Locate, in the data below, the line that contains "空气呼吸器 (190, 900)" and the line that contains "售后服务 (501, 2406)"; reproduce exactly those two lines and every line between them, nothing more.
[[ Dataset extract open ]]
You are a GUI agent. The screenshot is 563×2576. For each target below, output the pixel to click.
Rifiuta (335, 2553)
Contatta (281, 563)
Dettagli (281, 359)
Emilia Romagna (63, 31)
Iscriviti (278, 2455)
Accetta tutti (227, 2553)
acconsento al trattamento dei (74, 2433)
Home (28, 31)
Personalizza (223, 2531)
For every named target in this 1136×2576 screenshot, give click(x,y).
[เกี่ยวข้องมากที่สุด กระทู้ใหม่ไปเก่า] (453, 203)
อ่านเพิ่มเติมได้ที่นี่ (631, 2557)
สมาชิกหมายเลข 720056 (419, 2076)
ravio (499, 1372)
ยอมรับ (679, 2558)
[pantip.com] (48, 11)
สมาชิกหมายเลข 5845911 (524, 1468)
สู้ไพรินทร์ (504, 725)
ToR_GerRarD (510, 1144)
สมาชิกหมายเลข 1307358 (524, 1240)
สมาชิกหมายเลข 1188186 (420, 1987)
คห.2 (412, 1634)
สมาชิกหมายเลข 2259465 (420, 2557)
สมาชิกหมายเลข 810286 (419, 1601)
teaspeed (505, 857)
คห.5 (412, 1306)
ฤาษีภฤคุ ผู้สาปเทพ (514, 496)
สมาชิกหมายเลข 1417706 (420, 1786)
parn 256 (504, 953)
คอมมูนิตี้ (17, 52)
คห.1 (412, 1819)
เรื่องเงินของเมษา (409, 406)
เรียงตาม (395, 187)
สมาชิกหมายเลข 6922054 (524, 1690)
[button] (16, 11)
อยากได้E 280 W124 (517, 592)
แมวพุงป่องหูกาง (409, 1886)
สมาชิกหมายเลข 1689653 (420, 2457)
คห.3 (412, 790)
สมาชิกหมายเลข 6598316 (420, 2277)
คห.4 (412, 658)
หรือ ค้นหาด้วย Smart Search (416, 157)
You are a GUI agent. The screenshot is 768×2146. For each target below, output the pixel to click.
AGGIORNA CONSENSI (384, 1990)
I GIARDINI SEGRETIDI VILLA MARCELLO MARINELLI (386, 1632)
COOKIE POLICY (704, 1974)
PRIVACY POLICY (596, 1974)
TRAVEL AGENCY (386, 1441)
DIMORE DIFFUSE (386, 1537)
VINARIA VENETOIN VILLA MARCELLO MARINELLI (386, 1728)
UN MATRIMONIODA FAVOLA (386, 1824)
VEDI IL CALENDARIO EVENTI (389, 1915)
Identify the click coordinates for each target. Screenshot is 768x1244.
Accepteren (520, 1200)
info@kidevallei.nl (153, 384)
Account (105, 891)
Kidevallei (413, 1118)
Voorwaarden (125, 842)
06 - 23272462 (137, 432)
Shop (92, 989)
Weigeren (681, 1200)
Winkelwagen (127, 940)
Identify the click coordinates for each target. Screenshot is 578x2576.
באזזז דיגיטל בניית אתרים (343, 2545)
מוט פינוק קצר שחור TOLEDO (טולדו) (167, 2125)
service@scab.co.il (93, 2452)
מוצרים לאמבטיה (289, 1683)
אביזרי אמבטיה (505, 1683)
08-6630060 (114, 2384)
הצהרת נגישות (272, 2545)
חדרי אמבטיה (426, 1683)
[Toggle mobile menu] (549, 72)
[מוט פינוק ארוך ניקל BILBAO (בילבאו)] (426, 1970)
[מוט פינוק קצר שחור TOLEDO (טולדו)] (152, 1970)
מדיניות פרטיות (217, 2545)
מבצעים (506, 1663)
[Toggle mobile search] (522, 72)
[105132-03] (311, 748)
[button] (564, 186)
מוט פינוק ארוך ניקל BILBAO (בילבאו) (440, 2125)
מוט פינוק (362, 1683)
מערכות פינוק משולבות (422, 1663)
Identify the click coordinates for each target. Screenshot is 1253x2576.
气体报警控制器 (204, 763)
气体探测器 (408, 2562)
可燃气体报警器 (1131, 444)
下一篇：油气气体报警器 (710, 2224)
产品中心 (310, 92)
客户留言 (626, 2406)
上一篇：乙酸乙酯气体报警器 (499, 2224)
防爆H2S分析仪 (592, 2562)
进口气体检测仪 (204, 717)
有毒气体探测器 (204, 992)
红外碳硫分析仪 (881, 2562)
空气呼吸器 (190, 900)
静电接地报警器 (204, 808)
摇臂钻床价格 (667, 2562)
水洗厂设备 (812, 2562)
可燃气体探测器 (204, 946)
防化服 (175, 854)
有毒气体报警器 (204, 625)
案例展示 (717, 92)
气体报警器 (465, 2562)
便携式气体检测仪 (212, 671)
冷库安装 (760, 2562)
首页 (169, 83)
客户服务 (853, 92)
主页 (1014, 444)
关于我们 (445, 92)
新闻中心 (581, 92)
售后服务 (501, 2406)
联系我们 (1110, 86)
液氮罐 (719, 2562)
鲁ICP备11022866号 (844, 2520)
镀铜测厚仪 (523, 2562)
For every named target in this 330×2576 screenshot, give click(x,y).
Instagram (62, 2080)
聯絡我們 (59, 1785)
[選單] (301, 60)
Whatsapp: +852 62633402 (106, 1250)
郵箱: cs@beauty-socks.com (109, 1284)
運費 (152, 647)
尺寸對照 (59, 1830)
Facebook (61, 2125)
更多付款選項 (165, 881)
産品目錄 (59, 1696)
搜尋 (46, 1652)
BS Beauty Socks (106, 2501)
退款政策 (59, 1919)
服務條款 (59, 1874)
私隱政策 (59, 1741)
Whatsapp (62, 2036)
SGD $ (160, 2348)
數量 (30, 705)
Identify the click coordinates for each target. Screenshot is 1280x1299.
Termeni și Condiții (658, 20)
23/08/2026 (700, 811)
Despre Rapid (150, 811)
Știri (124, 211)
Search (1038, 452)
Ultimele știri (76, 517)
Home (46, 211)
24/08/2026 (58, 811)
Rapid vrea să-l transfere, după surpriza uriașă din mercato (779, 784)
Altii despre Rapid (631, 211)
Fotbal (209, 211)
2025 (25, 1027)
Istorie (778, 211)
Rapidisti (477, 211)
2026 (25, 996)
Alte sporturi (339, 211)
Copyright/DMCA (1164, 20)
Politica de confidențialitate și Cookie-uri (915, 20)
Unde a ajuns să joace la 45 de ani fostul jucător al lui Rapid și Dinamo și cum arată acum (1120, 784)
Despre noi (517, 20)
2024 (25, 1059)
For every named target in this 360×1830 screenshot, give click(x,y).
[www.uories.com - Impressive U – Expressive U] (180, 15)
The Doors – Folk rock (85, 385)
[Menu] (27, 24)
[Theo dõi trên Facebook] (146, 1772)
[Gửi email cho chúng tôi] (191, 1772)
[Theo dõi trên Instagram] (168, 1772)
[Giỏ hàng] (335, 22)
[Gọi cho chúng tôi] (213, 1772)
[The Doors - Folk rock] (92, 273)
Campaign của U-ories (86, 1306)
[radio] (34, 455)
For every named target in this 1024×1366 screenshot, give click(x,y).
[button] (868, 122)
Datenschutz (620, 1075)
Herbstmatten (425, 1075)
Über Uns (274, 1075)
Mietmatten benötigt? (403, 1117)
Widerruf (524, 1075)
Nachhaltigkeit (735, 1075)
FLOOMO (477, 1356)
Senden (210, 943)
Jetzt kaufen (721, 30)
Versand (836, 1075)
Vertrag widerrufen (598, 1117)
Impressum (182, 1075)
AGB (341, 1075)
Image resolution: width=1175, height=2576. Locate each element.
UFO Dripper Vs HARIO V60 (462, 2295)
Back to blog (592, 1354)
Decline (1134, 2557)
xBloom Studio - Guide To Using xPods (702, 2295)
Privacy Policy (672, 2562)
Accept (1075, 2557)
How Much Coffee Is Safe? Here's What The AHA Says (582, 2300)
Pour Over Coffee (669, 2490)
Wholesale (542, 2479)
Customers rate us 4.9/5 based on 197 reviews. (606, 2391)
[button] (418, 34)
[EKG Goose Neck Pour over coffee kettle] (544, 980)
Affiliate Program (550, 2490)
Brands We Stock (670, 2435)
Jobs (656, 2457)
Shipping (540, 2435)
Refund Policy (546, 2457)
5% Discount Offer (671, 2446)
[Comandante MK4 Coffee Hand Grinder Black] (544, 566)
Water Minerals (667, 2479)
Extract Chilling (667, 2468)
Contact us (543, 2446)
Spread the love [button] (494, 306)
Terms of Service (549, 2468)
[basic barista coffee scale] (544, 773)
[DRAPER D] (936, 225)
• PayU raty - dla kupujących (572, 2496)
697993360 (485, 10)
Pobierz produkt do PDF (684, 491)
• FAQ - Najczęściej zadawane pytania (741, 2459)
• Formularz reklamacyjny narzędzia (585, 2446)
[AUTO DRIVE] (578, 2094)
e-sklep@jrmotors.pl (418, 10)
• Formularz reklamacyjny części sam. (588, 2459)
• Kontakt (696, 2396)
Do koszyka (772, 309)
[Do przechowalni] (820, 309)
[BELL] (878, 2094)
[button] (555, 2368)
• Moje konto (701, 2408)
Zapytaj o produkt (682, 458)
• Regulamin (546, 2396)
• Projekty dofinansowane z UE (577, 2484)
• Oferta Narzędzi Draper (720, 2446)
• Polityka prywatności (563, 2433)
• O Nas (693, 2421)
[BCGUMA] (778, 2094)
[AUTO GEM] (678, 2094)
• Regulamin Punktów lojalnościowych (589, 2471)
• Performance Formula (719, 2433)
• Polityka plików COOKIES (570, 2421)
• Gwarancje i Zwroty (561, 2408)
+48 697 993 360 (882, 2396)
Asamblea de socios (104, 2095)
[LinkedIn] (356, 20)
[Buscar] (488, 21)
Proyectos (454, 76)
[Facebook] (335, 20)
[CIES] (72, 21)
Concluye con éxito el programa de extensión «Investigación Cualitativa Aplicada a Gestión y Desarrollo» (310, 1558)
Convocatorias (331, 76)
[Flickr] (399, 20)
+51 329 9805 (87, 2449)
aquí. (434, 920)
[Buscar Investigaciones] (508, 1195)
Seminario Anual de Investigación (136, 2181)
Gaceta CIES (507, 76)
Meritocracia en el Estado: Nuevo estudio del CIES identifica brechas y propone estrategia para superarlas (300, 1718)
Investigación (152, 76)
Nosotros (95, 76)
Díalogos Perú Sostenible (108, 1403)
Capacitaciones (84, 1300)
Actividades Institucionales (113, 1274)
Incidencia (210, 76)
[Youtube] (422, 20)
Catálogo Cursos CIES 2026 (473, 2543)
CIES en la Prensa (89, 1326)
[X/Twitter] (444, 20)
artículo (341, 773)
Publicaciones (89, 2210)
[[ Dataset extract closed ]]
• Exercise output:
空气呼吸器 (190, 900)
静电接地报警器 (204, 808)
摇臂钻床价格 (667, 2562)
水洗厂设备 (812, 2562)
可燃气体探测器 (204, 946)
防化服 (175, 854)
有毒气体报警器 (204, 625)
案例展示 (717, 92)
气体报警器 (465, 2562)
便携式气体检测仪 (212, 671)
冷库安装 (760, 2562)
首页 (169, 83)
客户服务 (853, 92)
主页 (1014, 444)
关于我们 (445, 92)
新闻中心 (581, 92)
售后服务 (501, 2406)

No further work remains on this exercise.